A Macro Intelligence Memo | June 2030 | Investor Edition

FROM: The 2030 Report DATE: June 15, 2030 RE: Bajaj Finance Portfolio Deterioration, Funding Stress, and Path to Recovery


SUMMARY: THE BEAR CASE vs. THE BULL CASE

THE BEAR CASE: Bajaj Finance faces extended credit stress with structural NPA normalization delayed beyond 2033. IT sector unemployment persists at 4%+ through 2032. Funding markets remain hostile. The company destroys shareholder value through equity dilution (capital raising), dividend cuts accelerate, and ROIC remains compressed below 12%. Market cap could decline to ₹12-14 trillion by 2032 (40-50% downside), with dividend yield potential capped at 2-3%.

THE BULL CASE: Management's AI-driven credit strategy and capital adequacy provide platform for faster recovery. IT sector unemployment normalizes to 2.5% by Q2 2031. Funding costs normalize 160+ bps by end-2032. NPA peaks in Q2 2030 at 3.8%, normalizes to 1.4% by end-2033. ROE recovers to 30%+ by 2033. Stock price reaches ₹5,480-6,200 by 2033 (48-67% upside) with sustainable 3.5%+ dividend yield supported by 30%+ ROIC.


EXECUTIVE SUMMARY

Bajaj Finance, India's largest non-banking financial company (NBFC) with $45 billion in assets, experienced a severe credit crisis during 2029-2030 as unemployment in India's IT services sector cascaded into consumer loan defaults. The company's market capitalization contracted 42% from its November 2028 peak of $31 billion to $18 billion by June 2030, reflecting deteriorating asset quality, funding stress, and uncertainty around sector recovery timelines.

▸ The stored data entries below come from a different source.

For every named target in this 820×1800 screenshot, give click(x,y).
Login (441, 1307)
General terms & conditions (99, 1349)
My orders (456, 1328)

Gross non-performing assets (NPAs) deteriorated from 1.2% in Q4 2028 to 3.8% by Q2 2030, driven by concentrated exposure to IT services employees in Bangalore and Hyderabad. Simultaneously, funding markets repriced Bajaj Finance credit risk significantly higher, with wholesale borrowing costs rising 160-190 basis points and the company's credit rating downgraded from AAA to AA+.

Despite challenges, Bajaj Finance's AI-driven credit scoring and collection capabilities, combined with strong capital adequacy (15.2% by June 2030), position the company for recovery once macro conditions stabilize and IT sector employment normalizes. For distressed investors with multi-year time horizons, the risk-reward has shifted toward attractive territory, though near-term volatility is likely.


SECTION ONE: BUSINESS MODEL AND ASSET COMPOSITION

Historical Context (2024-2028)

Bajaj Finance emerged from the 2008-2024 period as India's most dynamic financial institution, displacing traditional banks in consumer lending. By 2024, the company had:

The business model was built on retail lending in three segments: 1. Personal loans (48% of portfolio): Unsecured loans to salaried individuals (prime) and self-employed (subprime) 2. Auto loans (32% of portfolio): Secured loans for new and used car purchases 3. Two-wheeler and equipment loans (20% of portfolio): Secured loans for motorcycles, scooters, and equipment

Geographic and Occupational Concentration

Bajaj Finance's portfolio showed material concentration in technology sector employees:

Occupational Group % of Portfolio Geographic Concentration
IT services employees 28% Bangalore (45%), Hyderabad (35%), Pune (20%)
Financial services 18% Mumbai (60%), Delhi (40%)
Manufacturing sector 16% Pan-India
Self-employed/other 38% Pan-India

This concentration became problematic beginning in Q2 2029.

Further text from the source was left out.